Senator, union leader: Postal Service considers downsizing
CHARLESTON, W.Va. — The U.S. Postal Service is considering closing post offices across the country, sparking concerns ahead of an anticipated surge of mail-in ballots in the 2020 elections, U.S. Sen Joe Manchin and a union leader said Wednesday.
Manchin said he has received numerous reports from post offices and colleagues about service cuts or looming closures in West Virginia and elsewhere, prompting him to send a letter to Postmaster General Louis DeJoy asking for an explanation.
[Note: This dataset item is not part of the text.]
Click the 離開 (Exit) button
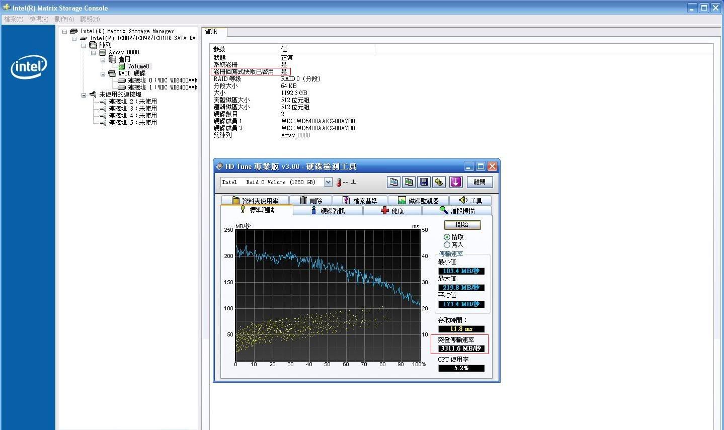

The possible cutbacks come as DeJoy, a major donor to President Donald Trump who took control of the agency last month, moves to eliminate overtime for hundreds of thousands of postal workers, potentially causing a delay in mail deliveries. A recent document from the Postal Service, obtained by The Associated Press, described the need for an “operational pivot” to make the cash-strapped agency financially stable.
“It’s just asinine to think that you can shut something down or throttle it back in terms of the pandemic when basically the lifeline for voting and democracy is going to be in the hands of the Postal Service,” Manchin, a Democrat, told reporters Wednesday.
He said at least two post offices in West Virginia had been scheduled to close next month but that the agency had “slowed” its plans.
Census head wasn’t told about Trump district drawing order
U.S. Census Bureau Director Steven Dillingham testified Wednesday that he wasn’t informed ahead of time about President Donald Trump’s order seeking to exclude people in the U.S. illegally from the process of redrawing congressional districts.
Dillingham testified during an emergency congressional hearing that he was unaware of anyone from the Census Bureau playing a role in the order that civil rights groups have called unconstitutional. The bureau is collecting the head count data that will be used to redraw the districts.
The Democratic-controlled House Committee on Oversight and Reform held the hearing after Trump issued a memorandum last week seeking to exclude people in the country illegally from being included during the district redrawing process. Civil rights group have filed multiple lawsuits challenging the memorandum as unconstitutional and an attempt to limit the power of Latinos and immigrants of color.
Democratic lawmakers expressed both dismay and sympathy with Dillingham, a Trump appointee, for being kept out of the loop on such a vital decision involving the bureau.
Opponents of Trump’s order say it could discourage immigrants and noncitizens from participating in the once-a-decade head count used for deciding how many congressional seats each states gets in a process known as apportionment. A Pew Research Center analysis shows that the order, if it stands up to challenges, could cost California, Florida and Texas congressional seats.